EXERCISE |
Turn the part that opens with the line containing "Screen dimensions: 1456x819" and closes with the line containing "(1046, 767)" into a Markdown table. Use the columns Row and Line, put each line's number in Row, and leave out any blank lines.

EXTRACTED ENTRIES |
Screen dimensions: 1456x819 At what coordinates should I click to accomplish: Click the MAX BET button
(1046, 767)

* * *

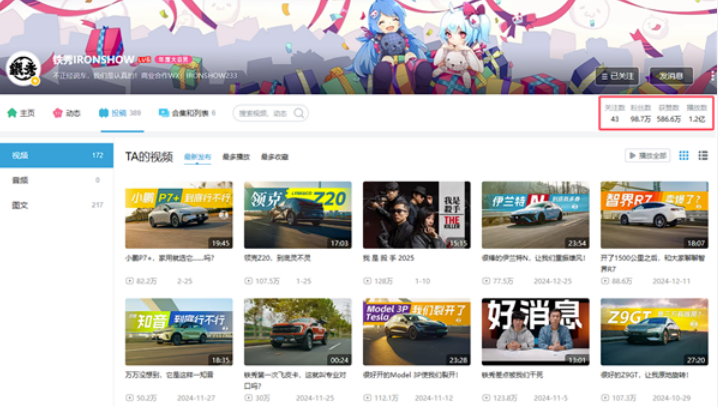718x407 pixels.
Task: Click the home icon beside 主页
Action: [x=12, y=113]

ANSWER TO THE TASK |
| Row | Line |
|---|---|
| 1 | Screen dimensions: 1456x819 At what coordinates should I click to accomplish: Click the MAX BET button |
| 2 | (1046, 767) |